━━ Source text

It hit a snag at 2151677948. Check this out:
| this next | this := Float fromIEEE32Bit: 2151677949. next := Float fromIEEE32Bit: 2151677948. self assert: next > this ; assert: ((FloatArray new: 1) at: 1 put: (next); basicAt: 1)
((FloatArray new: 1) at: 1 put: (this); basicAt: 1)
As I thought, the representations between IEEE floats and FloatArray floats are different-enough that their precisions align differently onto the 32-bit map for these two floats. IEEE's are precise-enough to distinguish these two floats, FloatArray representations are not.
That these guys are considered "equal" by the FloatArray is actually good enough for my indexing requirement, but now I'm looking at the prim-fail code for FloatArray:
at: index <primitive: 'primitiveAt' module: 'FloatArrayPlugin'> ^Float fromIEEE32Bit: (self basicAt: index)
If this or the #at:put: primitive were to ever fail on the storage (at:put:) exclusive-or the access (at:) side, then it appears FloatArray itself would retrieve a value different than was stored..!

━━━━
━━ Data provided

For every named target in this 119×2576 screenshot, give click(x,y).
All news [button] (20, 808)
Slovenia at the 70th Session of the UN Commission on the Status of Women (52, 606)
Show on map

━━━━

● **Required actions**
1/ In the FloatArray passage, which module holds the 'primitiveAt' primitive?
2/ Rename "next" to "that" throughout the FloatArray passage from "It hit a snag" to "(this); basicAt: 1)", and write out that part with the change.
These lines come from a source unrelated to the FloatArray passage.

● **Solutions by task**
1/ FloatArrayPlugin

2/
It hit a snag at 2151677948. Check this out:
| this that | this := Float fromIEEE32Bit: 2151677949. that := Float fromIEEE32Bit: 2151677948. self assert: that > this ; assert: ((FloatArray new: 1) at: 1 put: (that); basicAt: 1)
((FloatArray new: 1) at: 1 put: (this); basicAt: 1)